Stored data
***
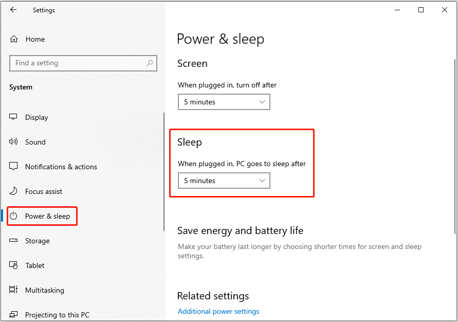This screenshot has width=458, height=322.
Task: Click the Find a setting search box
Action: tap(83, 63)
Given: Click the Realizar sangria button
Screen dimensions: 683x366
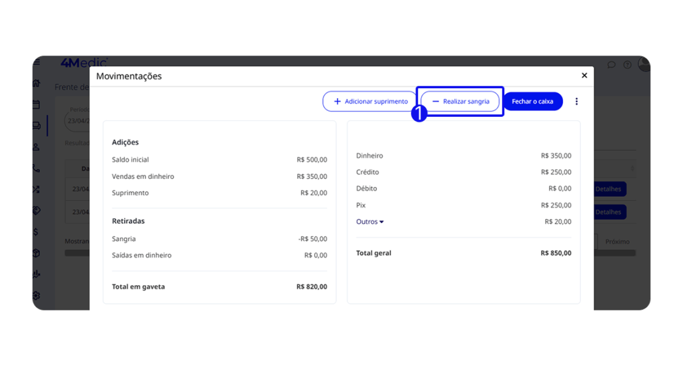Looking at the screenshot, I should [460, 102].
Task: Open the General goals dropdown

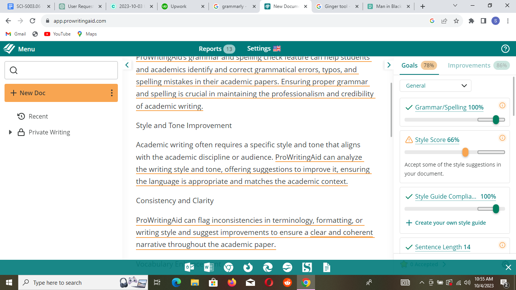Action: click(435, 86)
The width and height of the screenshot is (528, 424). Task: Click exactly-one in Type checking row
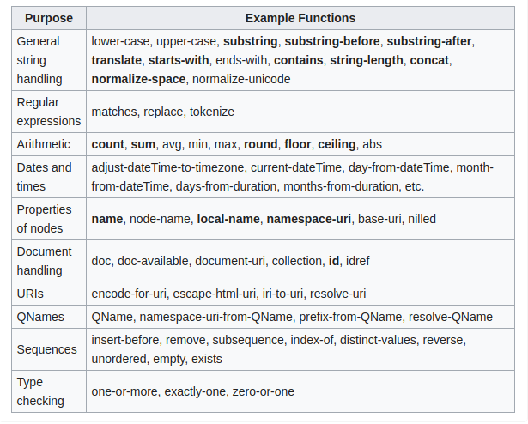click(195, 392)
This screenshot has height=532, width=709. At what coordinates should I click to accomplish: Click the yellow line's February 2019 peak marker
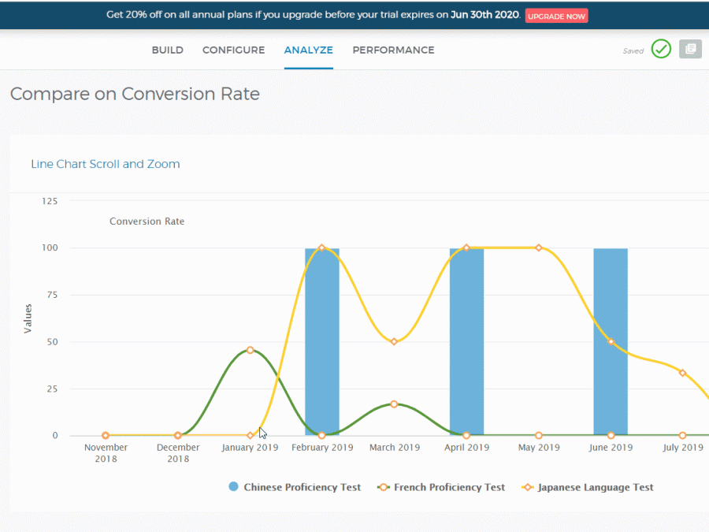point(321,247)
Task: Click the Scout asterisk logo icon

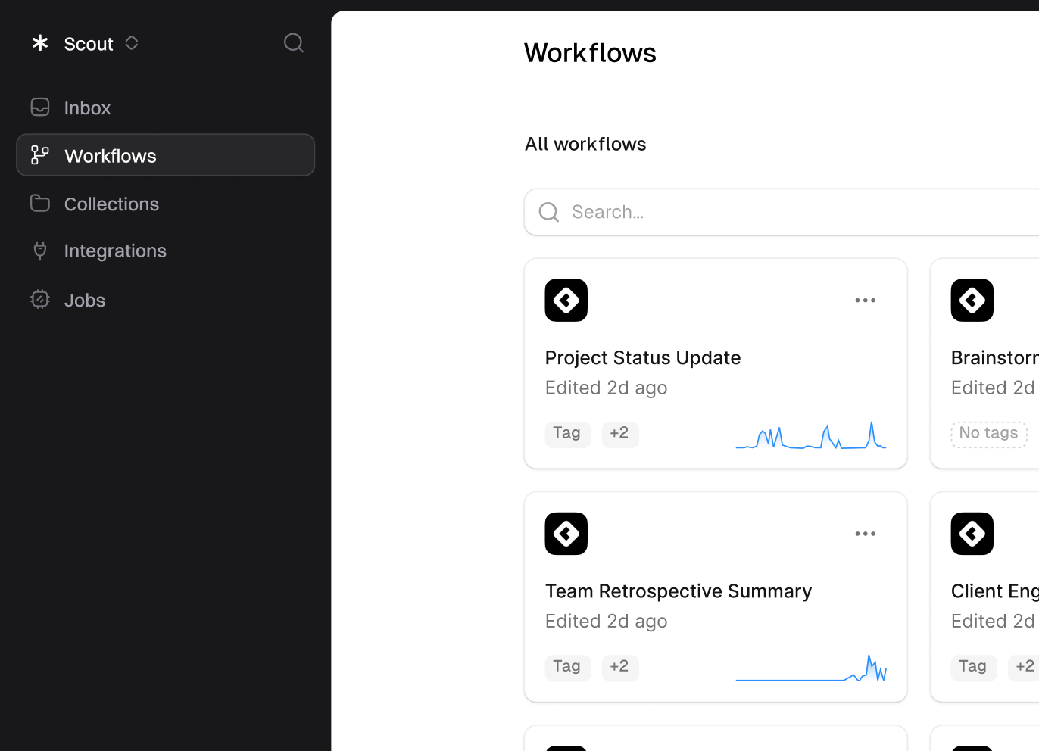Action: (40, 43)
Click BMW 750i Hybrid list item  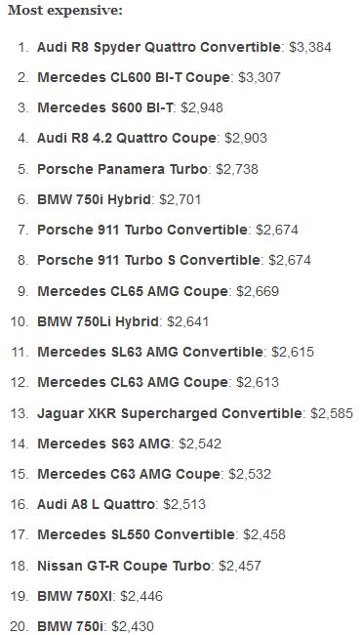click(x=94, y=199)
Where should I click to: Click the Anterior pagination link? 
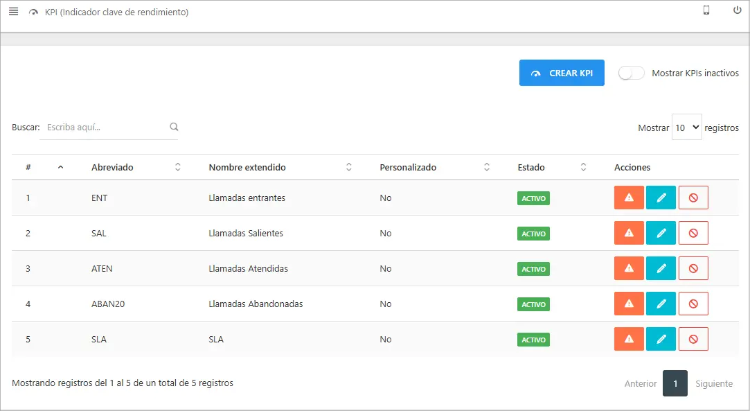[640, 383]
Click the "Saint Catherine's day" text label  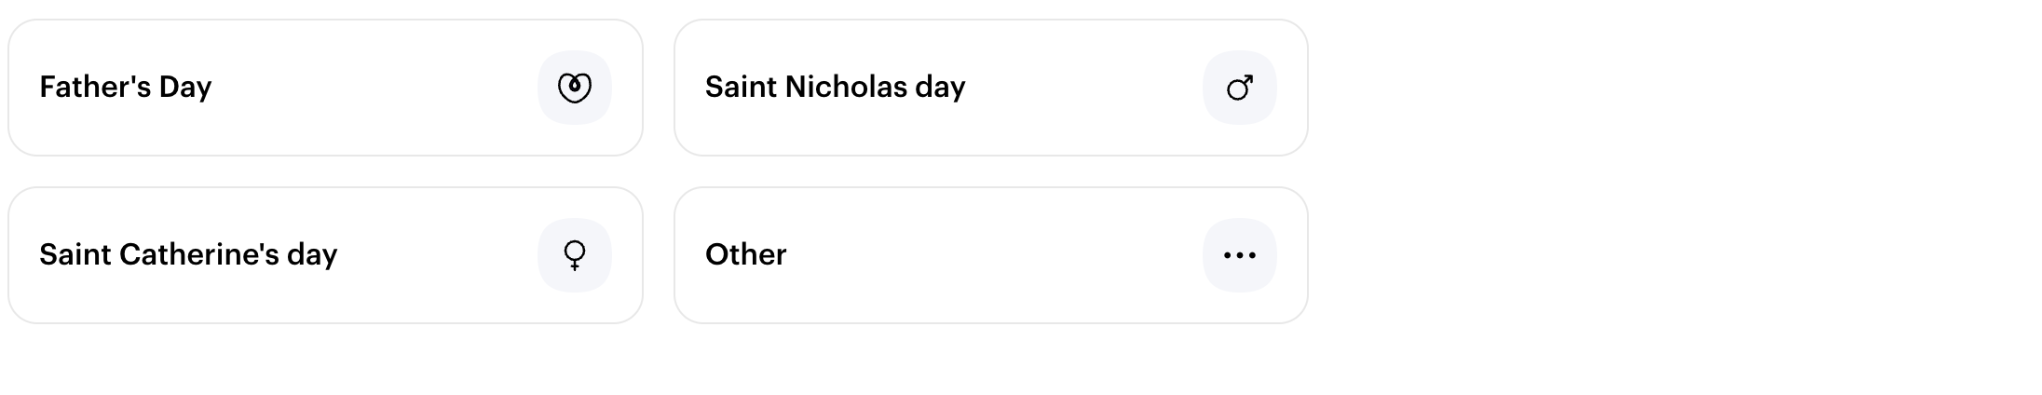[x=188, y=254]
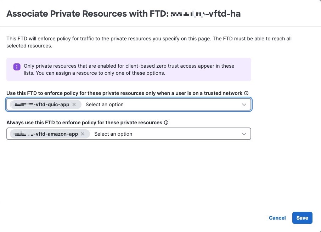321x232 pixels.
Task: Expand the always-enforce resources dropdown chevron
Action: [244, 134]
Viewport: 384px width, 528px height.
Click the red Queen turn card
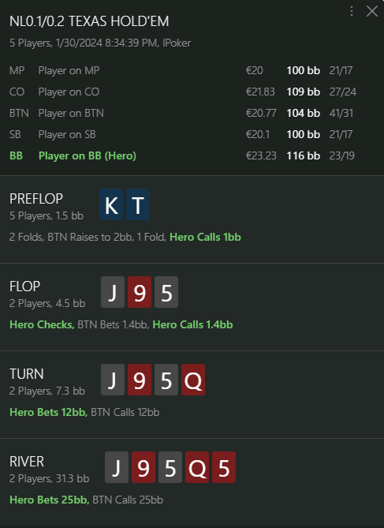click(x=193, y=380)
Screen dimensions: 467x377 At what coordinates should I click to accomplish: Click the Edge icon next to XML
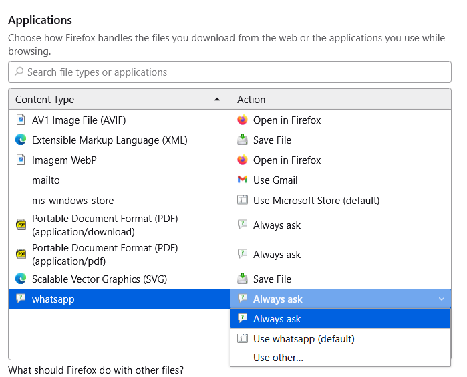(21, 140)
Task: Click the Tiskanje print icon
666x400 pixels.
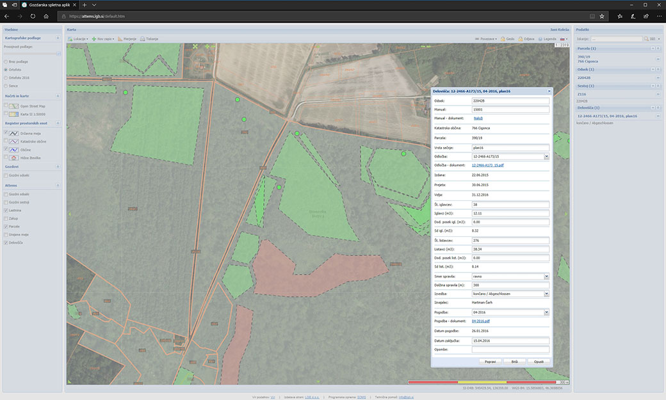Action: (x=143, y=39)
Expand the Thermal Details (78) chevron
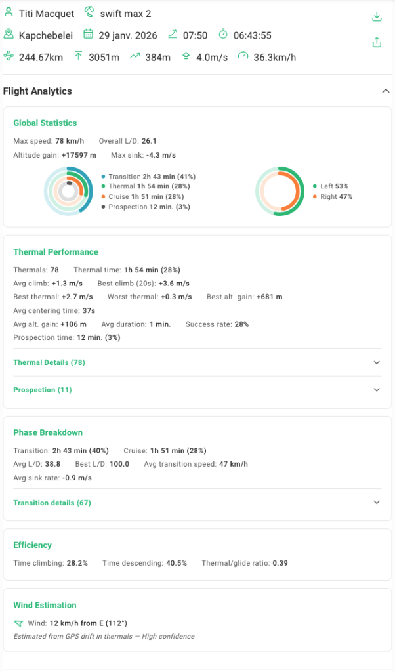This screenshot has height=672, width=395. tap(377, 362)
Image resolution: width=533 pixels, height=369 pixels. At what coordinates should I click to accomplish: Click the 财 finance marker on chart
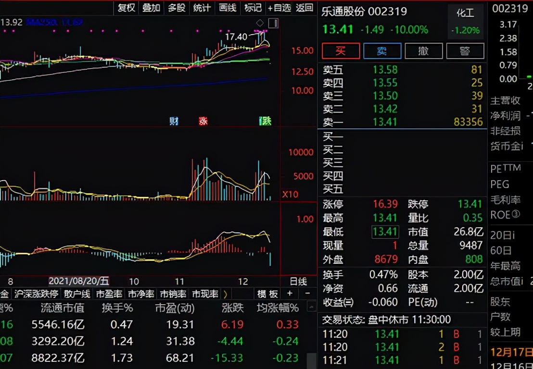174,121
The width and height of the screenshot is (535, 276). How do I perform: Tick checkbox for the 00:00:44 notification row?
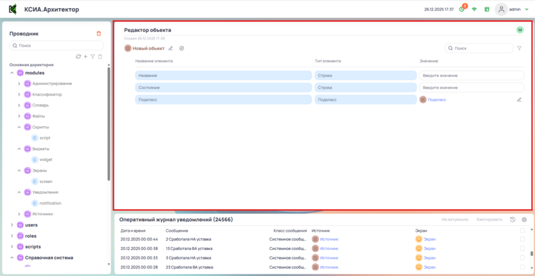pos(522,239)
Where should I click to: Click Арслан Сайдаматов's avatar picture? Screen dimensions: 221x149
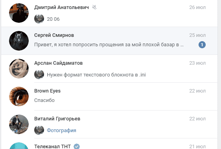(x=19, y=69)
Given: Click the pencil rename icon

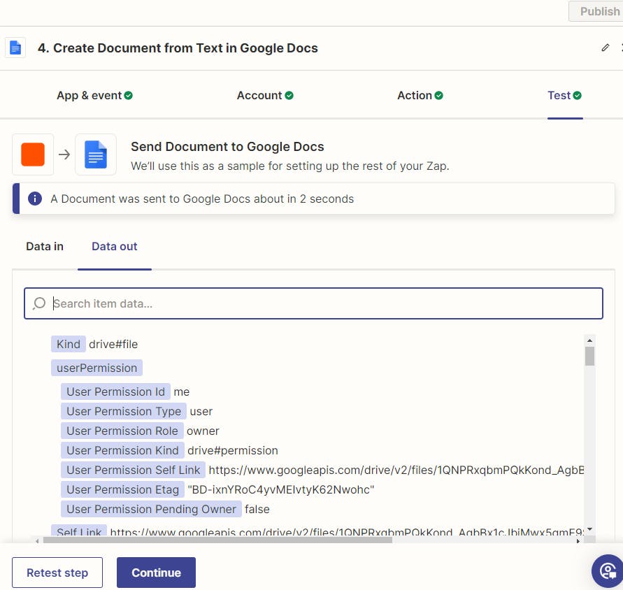Looking at the screenshot, I should point(605,48).
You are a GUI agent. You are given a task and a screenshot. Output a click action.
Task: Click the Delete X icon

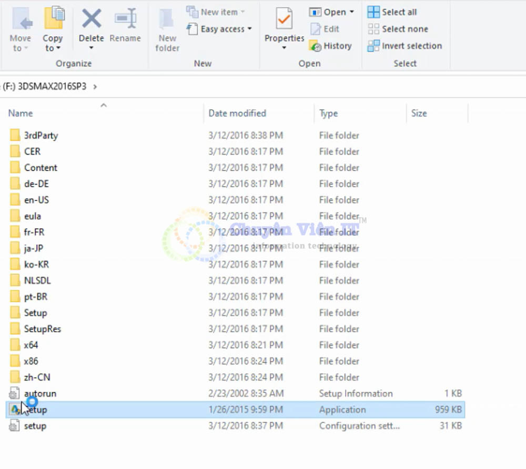click(91, 19)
***
WHAT IS NEEDED:
Starting at the line that contains "You are a GUI" and ending at the final line of the data, reproduce each line exactly. Pictures stay out of the copy.

EXERCISE OUTPUT:
You are a GUI agent. You are given a task and a screenshot. Output a click action.
Task: Click the Delete X icon

click(91, 19)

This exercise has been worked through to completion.